Ci fu una risata generale che fece da contrappunto alle grida di dolore e alle invocazioni di aiuto di Tommaso, che si contorceva sull’asfalto arroventato.
– Dai, che stiamo aspettando? Portiamolo da me e scanniamolo – esclamò il ragazzo con la testa rasata.
– Aspetta, prima fammi fare il mio lavoro – lo interruppe Albino, e tirò fuori un coltellaccio la cui lama brillò in aria come un sigillo divino, ma di un Dio del male. – Levagli i pantaloni, che il boccone più ambito è per la mia scrofa che ha appena partorito.
Con la vista annebbiata dalle lacrime e dal dolore, il fiato corto di chi si sente vicino alla fine, Tommaso riuscì a dire soltanto – Fate presto… fatela finita .. non ne posso più.
E poi cadde giù dal letto.
Riaprì gli occhi ancora incredulo di dove si trovasse, ancora in sospeso tra la dimensione onirica, che stentava ad abbandonarlo, e quella reale.
Si guardò intorno, sudato e ansante. Il libro di Stephen King era volato insieme a lui sul pavimento, la borsa fotografica, invece, era sempre al suo posto, sulla sedia di fronte al letto. Fuori dalla finestra il cielo aveva cominciato ad arrossarsi e le ombre ad allungarsi.
– Tommaso, che succede? Tutto bene?
Era la nonna, che lo chiamava da dietro la porta, allarmata per il rumore del suo capitombolo.
Tommaso si rialzò cauto e andò ad aprire la porta, ansioso di rivedere finalmente una faccia non ostile.
– È tutto a posto, nonna. Mi sono appisolato e… ho fatto un brutto sogno.
– Ragazzo mio, non dovevi esagerare con quelle salsicce.

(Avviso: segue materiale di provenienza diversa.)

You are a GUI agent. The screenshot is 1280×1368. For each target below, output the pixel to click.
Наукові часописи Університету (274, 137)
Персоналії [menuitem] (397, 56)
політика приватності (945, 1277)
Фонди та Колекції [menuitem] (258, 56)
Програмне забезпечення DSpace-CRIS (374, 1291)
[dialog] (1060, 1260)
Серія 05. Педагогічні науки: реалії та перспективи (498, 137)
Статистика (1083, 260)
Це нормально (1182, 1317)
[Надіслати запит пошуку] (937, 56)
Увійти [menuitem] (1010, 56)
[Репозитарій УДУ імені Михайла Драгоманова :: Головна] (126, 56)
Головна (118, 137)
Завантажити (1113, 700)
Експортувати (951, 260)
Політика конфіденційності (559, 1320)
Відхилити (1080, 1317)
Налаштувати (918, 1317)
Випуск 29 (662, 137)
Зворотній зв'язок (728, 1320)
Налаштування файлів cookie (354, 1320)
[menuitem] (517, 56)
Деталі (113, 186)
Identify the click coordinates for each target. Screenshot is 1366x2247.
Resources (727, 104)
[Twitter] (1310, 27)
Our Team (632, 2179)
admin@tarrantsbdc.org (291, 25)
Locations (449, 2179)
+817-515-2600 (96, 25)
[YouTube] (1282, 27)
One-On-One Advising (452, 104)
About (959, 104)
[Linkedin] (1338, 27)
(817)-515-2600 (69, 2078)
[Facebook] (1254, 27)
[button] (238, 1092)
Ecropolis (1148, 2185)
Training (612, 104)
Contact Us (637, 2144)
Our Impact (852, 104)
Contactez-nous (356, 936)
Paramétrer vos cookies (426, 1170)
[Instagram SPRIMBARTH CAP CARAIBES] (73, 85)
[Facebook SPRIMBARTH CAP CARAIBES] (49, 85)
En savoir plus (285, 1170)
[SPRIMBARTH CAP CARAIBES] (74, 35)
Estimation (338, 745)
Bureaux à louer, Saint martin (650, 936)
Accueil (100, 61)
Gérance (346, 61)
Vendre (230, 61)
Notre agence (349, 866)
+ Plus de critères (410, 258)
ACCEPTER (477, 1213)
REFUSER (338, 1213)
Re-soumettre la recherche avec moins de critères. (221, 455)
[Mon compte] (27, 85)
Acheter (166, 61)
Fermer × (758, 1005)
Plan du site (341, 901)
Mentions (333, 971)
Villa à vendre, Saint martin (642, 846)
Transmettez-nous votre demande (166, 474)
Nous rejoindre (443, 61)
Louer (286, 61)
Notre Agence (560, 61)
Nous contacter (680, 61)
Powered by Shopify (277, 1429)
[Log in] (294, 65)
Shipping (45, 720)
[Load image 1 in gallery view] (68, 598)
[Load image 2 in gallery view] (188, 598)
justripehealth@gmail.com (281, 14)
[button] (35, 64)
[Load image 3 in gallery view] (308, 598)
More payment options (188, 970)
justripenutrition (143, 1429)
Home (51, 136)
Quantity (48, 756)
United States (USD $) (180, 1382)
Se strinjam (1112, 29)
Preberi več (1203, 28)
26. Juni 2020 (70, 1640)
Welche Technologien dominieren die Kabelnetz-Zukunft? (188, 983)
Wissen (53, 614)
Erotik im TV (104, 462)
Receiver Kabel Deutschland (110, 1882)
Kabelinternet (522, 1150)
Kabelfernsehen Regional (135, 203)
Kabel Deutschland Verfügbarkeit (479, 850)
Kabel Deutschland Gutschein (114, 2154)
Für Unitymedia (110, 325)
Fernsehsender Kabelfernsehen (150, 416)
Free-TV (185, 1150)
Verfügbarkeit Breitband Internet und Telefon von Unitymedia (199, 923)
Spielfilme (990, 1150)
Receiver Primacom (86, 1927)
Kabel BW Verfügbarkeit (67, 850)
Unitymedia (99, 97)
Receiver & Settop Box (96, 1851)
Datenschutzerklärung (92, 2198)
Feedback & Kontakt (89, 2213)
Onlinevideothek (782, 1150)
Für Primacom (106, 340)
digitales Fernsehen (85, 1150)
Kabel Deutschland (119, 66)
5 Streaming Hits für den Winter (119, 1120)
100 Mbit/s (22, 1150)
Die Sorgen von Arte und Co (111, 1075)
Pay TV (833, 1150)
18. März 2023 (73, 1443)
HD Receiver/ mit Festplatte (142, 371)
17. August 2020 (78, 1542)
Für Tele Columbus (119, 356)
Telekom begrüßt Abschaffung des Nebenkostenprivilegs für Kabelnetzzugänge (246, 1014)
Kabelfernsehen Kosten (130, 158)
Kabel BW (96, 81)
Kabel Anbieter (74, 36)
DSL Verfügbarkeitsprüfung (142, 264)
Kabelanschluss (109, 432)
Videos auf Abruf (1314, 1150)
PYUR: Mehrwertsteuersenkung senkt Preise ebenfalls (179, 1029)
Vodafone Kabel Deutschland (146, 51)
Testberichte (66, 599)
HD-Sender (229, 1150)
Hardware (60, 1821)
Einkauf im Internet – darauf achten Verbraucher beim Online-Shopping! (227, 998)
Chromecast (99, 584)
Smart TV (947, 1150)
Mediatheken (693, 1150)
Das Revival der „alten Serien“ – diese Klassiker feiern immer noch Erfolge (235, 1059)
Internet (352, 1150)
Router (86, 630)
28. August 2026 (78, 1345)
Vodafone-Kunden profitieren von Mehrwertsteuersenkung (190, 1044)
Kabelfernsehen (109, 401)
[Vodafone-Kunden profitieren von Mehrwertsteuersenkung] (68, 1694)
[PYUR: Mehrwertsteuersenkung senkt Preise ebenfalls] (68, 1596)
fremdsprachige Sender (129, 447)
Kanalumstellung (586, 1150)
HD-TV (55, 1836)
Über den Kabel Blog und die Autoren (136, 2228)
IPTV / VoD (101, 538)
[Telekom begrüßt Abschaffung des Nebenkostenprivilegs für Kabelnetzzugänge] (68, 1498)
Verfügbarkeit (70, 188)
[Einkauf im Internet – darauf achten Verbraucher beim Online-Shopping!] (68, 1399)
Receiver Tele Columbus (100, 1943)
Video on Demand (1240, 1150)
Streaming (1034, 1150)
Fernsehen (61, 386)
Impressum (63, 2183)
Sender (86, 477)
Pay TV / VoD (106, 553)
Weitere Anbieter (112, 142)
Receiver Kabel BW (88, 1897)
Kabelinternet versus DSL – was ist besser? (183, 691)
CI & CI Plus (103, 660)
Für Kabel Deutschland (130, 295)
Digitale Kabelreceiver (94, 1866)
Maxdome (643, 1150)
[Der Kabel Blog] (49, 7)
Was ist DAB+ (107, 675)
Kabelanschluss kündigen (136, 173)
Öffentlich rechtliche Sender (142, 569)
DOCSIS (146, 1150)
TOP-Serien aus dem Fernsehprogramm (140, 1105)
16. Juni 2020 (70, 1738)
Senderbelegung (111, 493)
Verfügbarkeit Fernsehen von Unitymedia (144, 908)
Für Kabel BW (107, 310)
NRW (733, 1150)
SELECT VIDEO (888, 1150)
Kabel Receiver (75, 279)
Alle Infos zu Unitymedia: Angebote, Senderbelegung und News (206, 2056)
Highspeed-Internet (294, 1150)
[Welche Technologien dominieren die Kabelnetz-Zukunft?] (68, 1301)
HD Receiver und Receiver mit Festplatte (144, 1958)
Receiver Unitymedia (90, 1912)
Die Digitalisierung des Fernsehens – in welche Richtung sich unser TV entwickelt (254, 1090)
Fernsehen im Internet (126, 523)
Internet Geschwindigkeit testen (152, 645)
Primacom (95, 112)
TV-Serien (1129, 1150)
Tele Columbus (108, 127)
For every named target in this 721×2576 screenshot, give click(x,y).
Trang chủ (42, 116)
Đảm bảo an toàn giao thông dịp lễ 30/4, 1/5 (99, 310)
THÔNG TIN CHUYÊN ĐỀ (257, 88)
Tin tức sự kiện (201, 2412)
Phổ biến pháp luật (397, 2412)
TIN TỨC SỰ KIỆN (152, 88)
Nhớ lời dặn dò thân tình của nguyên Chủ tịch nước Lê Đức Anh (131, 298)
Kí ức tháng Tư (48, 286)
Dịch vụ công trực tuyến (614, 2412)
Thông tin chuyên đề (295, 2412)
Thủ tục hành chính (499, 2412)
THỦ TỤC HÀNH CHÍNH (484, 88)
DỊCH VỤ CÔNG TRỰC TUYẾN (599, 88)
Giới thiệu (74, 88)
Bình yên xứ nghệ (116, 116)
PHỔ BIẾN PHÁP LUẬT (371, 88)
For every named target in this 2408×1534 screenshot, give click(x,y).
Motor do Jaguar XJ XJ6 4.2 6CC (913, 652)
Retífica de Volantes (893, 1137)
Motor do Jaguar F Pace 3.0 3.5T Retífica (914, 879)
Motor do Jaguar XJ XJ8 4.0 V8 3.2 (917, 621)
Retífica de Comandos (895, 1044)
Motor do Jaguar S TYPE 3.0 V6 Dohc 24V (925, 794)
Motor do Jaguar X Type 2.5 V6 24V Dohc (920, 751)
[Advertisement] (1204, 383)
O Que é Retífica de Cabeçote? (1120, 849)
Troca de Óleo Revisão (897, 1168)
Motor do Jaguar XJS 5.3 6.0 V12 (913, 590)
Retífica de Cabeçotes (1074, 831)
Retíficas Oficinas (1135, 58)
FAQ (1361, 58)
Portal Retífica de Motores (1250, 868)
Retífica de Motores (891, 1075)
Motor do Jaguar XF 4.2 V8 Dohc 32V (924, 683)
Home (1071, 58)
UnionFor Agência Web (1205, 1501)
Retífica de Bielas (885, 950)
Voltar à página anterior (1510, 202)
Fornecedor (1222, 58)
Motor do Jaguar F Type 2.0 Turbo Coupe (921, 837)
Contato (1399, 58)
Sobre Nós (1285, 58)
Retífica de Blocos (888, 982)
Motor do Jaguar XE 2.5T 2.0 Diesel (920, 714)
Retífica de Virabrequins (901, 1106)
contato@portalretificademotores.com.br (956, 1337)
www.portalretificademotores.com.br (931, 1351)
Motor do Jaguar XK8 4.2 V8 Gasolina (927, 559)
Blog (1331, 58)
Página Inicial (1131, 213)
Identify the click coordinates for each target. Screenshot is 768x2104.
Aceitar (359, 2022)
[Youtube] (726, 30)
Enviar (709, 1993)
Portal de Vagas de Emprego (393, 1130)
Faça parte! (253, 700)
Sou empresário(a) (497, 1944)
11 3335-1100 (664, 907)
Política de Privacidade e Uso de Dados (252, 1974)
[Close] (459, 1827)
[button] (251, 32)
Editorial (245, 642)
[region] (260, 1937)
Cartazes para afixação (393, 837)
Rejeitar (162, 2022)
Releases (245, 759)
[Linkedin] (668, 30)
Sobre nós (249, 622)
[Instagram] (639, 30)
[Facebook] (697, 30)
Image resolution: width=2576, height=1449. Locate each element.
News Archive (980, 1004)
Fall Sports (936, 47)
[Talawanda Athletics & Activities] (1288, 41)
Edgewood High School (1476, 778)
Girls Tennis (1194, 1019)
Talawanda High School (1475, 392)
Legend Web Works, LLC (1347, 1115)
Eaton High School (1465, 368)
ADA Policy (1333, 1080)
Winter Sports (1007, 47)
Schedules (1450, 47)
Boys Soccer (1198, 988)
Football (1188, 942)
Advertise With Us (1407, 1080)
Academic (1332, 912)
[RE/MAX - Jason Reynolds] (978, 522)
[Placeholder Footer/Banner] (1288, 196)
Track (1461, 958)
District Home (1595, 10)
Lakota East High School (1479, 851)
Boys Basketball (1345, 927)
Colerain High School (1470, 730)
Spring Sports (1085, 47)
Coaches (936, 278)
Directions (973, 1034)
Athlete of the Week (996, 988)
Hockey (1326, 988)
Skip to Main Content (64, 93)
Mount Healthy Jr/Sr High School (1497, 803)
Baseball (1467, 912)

Al pensiero delle salsicce di Rocciapovera, Tommaso ebbe un conato di vomito che riuscì a reprimere a fatica.
– Lo vedi? – disse nonna Faustina. – Adesso ti preparo una bella camomilla e stasera solo un po’ di tè con i biscotti.
Tommaso annuì, ringraziò nonna Faustina e richiuse la porta.
Si affacciò alla finestra e guardò in direzione di Rocciapovera. Il paesino se ne stava adagiato sulla collina, come se lo ricordava. Una cartolina, a vederlo così, con il sole morente che lo irradiava dei suoi ultimi raggi.
– Cristo santo! – sospirò.
Si guardò allo specchio, sul viso ancora l’espressione spaurita di chi l’aveva appena scampata bella. Gli venne da ridere.
Era ansioso di risentire Micaela, adesso, di sapere se la piccola Matilde stava bene.
Recuperò il telefono dal comodino e si sedette sul letto.
Stava per chiamare quando il cellulare squillò.
Numero sconosciuto.
– Pronto, signor Tommaso?
Una vocina femminile. Quasi un sussurro.
– Chi… chi è?
– Buonasera, signor Tommaso. La contatto dalla Compagnia Nazionale della Nuova Energia per proporle la nostra strepitosa offerta che le farà risparmiare dal dieci al venti per cento sulla bolletta… signor Tommaso, è sempre in ascolto?
Pausa.
– Credevi davvero di esserti liberato di me, lurido pervertito?